Les fêtes sont passées, les campings se vident, et il se produit chaque année la même chose : Mimizan redevient un bourg landais. C’est le moment de l’année que nous préférons, et celui dont nous parlons le moins — sans doute parce qu’il faut y être venu une fois pour comprendre.
L’océan est à sa meilleure température
C’est le paradoxe que les vacanciers de juillet ignorent : l’Atlantique met tout l’été à se réchauffer, et il atteint son maximum en fin d’août et en septembre. Vous vous baignez donc dans une eau plus douce qu’au 14 juillet, sur une plage où vous comptez les serviettes sur les doigts d’une main.

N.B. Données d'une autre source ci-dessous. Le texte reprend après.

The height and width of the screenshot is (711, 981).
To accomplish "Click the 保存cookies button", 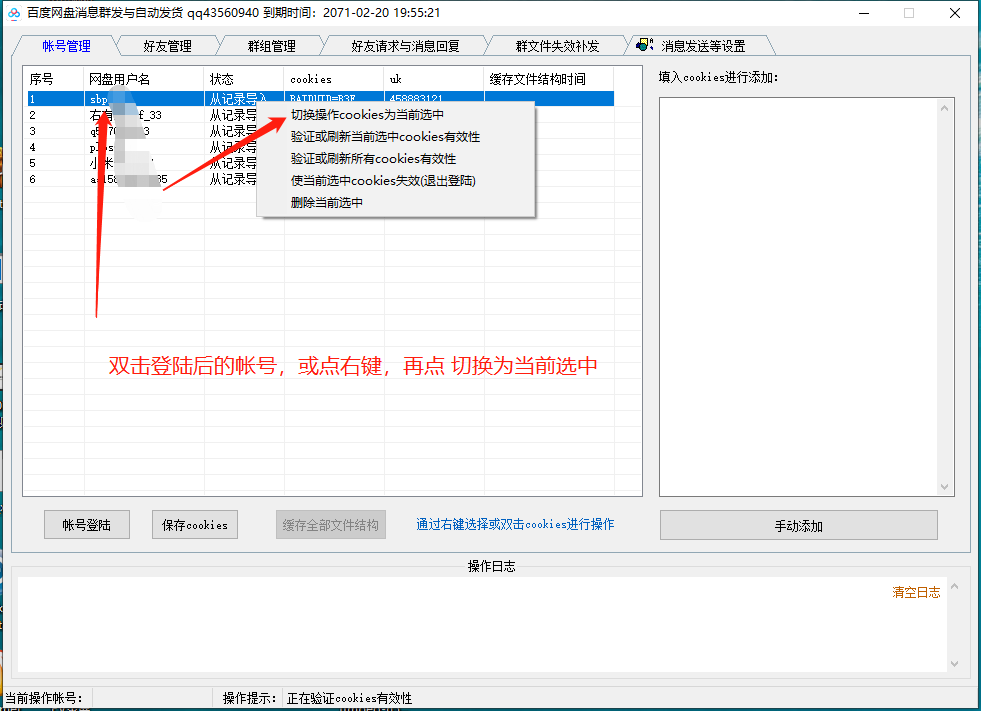I will point(194,524).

Une réserve importante : la surveillance des baignades s’arrête progressivement à partir de septembre selon les plages. Hors zone surveillée, la vigilance sur les baïnes doit être totale — c’est la contrepartie du calme, et elle ne se négocie pas.
Les cèpes arrivent
C’est le grand plaisir de l’arrière-saison au domaine. Après les premières pluies, cèpes et bolets sortent dans le parc, et nos hôtes aguerris partent le matin avec un panier et reviennent avec de quoi faire une omelette.
Nous vous montrons les bons coins. Deux règles simples : on coupe proprement sans retourner la mousse, et on ne mange que ce dont on est absolument certain. En cas de doute, la pharmacie de Mimizan sait identifier une récolte.
La forêt change
La lumière descend, elle passe entre les pins à l’horizontale en fin de journée, et le parc prend une autre allure. Les animaux se montrent davantage : chevreuils à la lisière au petit matin, écureuils partout, et le brame que l’on entend parfois au loin en octobre. Le parc est classé Natura 2000 et la chasse y est interdite : à cette période, c’est précisément ce qui fait la différence.
Les sentiers autour du lac, saturés en août, redeviennent à peu près déserts. Le tour complet fait environ 13,5 kilomètres et se marche très bien par vingt degrés.
Et tout devient plus simple
- On se gare devant la plage sans tourner.
- On obtient une table au restaurant sans avoir réservé trois jours avant.
- Les pistes cyclables sont à vous.
- Les tarifs de basse saison n’ont plus rien à voir avec ceux du mois d’août.
- Le marché du vendredi retrouve ses habitués, et on prend le temps de discuter avec les producteurs.
Pour qui
Pour les couples, évidemment — La Vigne et ses deux terrasses, l’une pour le petit-déjeuner au soleil levant, l’autre pour le coucher de soleil sur la forêt, prend tout son sens à cette période. Pour les retraités qui ne sont plus tenus par le calendrier scolaire. Pour les télétravailleurs qui rallongent la semaine. Et pour ceux qui viennent avec un chien : cinquante hectares sans personne, c’est difficile à égaler.
Nous restons ouverts au-delà de l’été, et La Serre a une cheminée dans le salon pour les soirées où l’on commence à y penser.